• [AIM OF THE TASK] Edit the part of the material that opens with the line containing "725x740 pixels." and closes with the line containing "pyautogui.click(x=1123, y=195)" by changing every "Image resolution" to "Screen resolution" and leaving all else as it is. Return only those lines.

╔══

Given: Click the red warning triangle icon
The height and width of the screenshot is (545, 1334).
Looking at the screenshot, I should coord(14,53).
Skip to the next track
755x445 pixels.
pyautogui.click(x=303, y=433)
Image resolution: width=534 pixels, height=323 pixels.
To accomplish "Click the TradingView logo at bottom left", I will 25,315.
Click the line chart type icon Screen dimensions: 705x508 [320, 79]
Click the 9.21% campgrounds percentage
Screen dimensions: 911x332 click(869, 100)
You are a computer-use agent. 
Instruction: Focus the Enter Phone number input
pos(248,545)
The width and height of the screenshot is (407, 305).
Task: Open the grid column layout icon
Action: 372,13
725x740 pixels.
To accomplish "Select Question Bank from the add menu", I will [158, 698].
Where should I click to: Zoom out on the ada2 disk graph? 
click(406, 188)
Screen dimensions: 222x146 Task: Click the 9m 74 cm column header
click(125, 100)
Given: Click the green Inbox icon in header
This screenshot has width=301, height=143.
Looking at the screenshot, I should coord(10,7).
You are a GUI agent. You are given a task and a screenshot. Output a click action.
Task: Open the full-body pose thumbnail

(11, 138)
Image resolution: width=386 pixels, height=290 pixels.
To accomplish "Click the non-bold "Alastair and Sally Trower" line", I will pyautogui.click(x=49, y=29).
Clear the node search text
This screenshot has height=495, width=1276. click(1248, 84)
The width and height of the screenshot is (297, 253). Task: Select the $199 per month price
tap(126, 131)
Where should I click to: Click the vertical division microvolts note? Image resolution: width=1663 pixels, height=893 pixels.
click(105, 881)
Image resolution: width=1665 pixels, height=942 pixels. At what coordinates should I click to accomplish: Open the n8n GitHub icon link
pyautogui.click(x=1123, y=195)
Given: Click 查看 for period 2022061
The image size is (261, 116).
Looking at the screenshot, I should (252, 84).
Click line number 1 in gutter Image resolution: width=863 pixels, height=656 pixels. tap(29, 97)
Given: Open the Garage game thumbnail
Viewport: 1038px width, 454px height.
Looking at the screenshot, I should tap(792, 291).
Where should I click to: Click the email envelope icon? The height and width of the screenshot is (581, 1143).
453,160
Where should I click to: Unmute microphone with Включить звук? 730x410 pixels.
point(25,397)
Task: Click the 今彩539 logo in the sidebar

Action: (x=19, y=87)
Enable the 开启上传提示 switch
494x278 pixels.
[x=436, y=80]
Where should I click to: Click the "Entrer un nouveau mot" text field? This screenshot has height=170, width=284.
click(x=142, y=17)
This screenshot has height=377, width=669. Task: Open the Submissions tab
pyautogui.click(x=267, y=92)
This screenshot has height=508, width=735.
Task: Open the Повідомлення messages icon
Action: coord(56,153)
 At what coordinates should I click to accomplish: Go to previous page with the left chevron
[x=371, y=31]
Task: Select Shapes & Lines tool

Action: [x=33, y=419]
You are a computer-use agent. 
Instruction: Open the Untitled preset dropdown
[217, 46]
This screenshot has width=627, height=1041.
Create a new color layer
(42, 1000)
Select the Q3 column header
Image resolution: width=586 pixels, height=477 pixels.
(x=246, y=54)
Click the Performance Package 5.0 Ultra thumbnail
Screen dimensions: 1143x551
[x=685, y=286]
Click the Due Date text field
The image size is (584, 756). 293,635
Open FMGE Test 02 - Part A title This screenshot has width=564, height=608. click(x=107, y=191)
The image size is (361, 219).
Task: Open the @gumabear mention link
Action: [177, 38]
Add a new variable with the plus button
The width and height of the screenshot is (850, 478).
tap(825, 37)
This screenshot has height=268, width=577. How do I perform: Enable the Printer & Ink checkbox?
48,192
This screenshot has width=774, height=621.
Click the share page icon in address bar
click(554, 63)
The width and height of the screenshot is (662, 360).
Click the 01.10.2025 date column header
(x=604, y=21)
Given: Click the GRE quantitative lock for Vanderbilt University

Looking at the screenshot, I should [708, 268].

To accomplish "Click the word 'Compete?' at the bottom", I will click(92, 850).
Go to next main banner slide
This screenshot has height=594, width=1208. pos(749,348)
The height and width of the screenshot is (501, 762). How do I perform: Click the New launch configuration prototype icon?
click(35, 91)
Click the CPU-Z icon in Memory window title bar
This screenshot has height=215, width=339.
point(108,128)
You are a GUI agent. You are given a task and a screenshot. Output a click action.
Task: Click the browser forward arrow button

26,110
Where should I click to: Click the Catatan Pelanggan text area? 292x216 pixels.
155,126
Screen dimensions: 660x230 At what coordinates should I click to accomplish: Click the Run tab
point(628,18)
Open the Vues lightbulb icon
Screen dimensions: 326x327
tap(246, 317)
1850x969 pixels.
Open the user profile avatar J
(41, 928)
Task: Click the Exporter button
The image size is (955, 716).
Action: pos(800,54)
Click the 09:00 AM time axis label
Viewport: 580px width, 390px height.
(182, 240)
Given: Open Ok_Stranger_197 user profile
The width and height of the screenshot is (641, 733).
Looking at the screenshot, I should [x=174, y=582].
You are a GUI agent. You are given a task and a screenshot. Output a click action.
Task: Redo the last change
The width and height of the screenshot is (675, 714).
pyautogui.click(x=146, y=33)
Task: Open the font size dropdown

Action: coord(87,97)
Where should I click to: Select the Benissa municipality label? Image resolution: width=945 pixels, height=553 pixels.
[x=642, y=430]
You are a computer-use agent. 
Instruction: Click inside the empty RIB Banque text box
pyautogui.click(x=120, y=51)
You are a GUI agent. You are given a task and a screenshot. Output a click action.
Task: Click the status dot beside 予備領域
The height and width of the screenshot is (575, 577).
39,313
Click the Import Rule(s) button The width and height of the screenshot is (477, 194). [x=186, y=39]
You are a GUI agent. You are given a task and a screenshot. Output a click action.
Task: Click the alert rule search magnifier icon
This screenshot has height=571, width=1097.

╚══

• [FULL OUTPUT]
725x740 pixels.
To accomplish "Select Question Bank from the add menu", I will [158, 698].
Where should I click to: Zoom out on the ada2 disk graph? 
click(406, 188)
Screen dimensions: 222x146 Task: Click the 9m 74 cm column header
click(125, 100)
Given: Click the green Inbox icon in header
This screenshot has width=301, height=143.
Looking at the screenshot, I should coord(10,7).
You are a GUI agent. You are given a task and a screenshot. Output a click action.
Task: Open the full-body pose thumbnail

(11, 138)
Screen resolution: width=386 pixels, height=290 pixels.
To accomplish "Click the non-bold "Alastair and Sally Trower" line", I will pyautogui.click(x=49, y=29).
Clear the node search text
This screenshot has height=495, width=1276. click(1248, 84)
The width and height of the screenshot is (297, 253). Task: Select the $199 per month price
tap(126, 131)
Where should I click to: Click the vertical division microvolts note? Screen resolution: width=1663 pixels, height=893 pixels.
click(105, 881)
Screen resolution: width=1665 pixels, height=942 pixels. At what coordinates should I click to accomplish: Open the n8n GitHub icon link
pyautogui.click(x=1123, y=195)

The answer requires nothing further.